======== Texto apresentado

Donald Trump anunciou esta quarta-feira que rejeita a proposta negocial apresentada pelo Irão e que não irá levantar o bloqueio naval imposto aos portos iranianos enquanto não for alcançado um acordo que inclua o desmantelamento do programa nuclear de Teerão.
A incerteza nos mercados aumentou, com o Brent a ultrapassar os 120 dólares nesta sessão.
Em declarações ao site Axios, o presidente norte-americano deixou igualmente claro que não pretende reabrir o Estreito de Ormuz nas atuais condições.
A posição de Washington surge depois de Trump ter cancelado, no passado sábado, as negociações que estavam planeadas no Paquistão, afirmando que o Irão “ofereceu muito, mas não o suficiente”. O presidente iraniano Pezeshkian respondeu que o seu país não aceitará “negociações impostas sob ameaças ou bloqueio”. Por sua vez, o secretário de Estado Marco Rubio sublinhou que Teerão pretendia manter o controlo do Estreito de Ormuz, o que classificou como “inaceitável”.
O impasse diplomático agrava uma crise energética global que já se arrasta há semanas. O fecho do Estreito de Ormuz interrompeu cerca de 20% dos carregamentos mundiais de petróleo, num choque de oferta que a Agência Internacional de Energia (AIE) classificou como o maior já registado.

================
======== Registos fornecidos

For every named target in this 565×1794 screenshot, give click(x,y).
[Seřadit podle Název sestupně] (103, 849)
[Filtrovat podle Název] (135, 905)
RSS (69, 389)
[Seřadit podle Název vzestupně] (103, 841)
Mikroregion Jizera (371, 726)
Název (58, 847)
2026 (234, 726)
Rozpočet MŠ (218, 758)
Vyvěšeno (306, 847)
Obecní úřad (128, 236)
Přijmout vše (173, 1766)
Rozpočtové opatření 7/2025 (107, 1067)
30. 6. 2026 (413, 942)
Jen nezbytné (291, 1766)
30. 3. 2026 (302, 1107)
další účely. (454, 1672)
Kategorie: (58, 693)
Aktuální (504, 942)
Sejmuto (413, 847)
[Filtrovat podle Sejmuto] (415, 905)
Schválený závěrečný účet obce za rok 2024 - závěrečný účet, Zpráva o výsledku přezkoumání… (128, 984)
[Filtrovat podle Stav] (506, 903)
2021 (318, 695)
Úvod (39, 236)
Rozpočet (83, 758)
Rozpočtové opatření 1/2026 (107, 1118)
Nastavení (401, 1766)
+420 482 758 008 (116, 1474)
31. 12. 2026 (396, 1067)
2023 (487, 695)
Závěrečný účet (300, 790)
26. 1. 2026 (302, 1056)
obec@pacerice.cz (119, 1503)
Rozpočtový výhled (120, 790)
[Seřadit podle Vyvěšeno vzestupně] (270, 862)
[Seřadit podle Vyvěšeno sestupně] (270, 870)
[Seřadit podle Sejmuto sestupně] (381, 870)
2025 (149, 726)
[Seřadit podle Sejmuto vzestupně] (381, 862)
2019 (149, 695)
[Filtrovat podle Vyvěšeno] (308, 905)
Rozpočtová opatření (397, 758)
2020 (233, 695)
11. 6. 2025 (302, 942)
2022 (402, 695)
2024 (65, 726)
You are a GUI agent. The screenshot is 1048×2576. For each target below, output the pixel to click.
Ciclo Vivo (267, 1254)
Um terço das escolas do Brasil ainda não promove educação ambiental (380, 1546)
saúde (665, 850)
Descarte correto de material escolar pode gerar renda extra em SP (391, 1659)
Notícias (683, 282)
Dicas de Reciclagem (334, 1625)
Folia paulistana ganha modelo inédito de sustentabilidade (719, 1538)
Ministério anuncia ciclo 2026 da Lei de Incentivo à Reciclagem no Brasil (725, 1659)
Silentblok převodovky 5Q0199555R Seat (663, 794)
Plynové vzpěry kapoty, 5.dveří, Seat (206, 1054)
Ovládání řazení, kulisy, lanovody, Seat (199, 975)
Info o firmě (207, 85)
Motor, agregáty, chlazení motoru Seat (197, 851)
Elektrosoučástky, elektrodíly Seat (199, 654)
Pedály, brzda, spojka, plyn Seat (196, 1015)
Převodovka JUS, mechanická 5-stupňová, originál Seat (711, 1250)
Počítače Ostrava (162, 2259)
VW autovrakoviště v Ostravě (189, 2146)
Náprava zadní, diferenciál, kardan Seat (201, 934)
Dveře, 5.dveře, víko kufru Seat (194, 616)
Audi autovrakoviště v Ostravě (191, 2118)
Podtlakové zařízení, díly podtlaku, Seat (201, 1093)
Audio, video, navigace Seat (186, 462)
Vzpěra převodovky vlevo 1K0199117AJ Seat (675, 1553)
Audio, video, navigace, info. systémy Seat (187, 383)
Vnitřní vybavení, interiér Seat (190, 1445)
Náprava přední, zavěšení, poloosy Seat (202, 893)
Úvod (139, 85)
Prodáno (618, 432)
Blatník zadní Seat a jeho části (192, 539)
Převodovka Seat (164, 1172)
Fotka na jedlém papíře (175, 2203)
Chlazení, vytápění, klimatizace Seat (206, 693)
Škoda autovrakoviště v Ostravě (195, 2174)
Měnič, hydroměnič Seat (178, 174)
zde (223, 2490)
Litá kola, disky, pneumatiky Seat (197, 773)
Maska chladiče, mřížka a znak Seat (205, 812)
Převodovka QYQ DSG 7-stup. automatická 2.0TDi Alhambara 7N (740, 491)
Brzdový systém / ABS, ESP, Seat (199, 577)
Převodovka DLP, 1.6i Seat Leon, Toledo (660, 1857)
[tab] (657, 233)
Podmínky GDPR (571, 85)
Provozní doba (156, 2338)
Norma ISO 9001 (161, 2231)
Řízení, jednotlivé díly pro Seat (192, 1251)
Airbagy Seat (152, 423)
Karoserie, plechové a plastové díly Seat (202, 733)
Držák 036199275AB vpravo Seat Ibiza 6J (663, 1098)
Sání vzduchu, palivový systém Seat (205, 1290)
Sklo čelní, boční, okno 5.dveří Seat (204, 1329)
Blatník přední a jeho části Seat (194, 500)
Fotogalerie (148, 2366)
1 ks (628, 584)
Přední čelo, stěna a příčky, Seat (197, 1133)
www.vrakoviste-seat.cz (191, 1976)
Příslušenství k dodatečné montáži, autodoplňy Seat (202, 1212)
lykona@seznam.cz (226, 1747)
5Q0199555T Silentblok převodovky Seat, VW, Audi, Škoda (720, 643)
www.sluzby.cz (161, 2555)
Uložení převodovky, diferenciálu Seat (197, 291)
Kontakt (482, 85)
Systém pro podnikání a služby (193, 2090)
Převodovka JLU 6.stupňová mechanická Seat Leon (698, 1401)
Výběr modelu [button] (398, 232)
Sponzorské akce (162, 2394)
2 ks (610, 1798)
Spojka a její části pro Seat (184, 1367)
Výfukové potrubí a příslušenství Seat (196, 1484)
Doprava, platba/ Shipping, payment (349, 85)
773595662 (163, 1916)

================

▶ **Tarefa 1**:
Transcreve palavra por palavra o trecho do texto sobre o bloqueio ao Irão que vai de “O impasse diplomático” até “maior já registado.”, inclusive.
▶ **Tarefa 2**:
Explica, em uma a três frases, que justificação o texto sobre o bloqueio ao Irão atribui a Trump para ter cancelado as negociações planeadas no Paquistão.

▶ **Resposta 1**:
O impasse diplomático agrava uma crise energética global que já se arrasta há semanas. O fecho do Estreito de Ormuz interrompeu cerca de 20% dos carregamentos mundiais de petróleo, num choque de oferta que a Agência Internacional de Energia (AIE) classificou como o maior já registado.

▶ **Resposta 2**:
Trump cancelou as negociações planeadas no Paquistão afirmando que o Irão “ofereceu muito, mas não o suficiente”.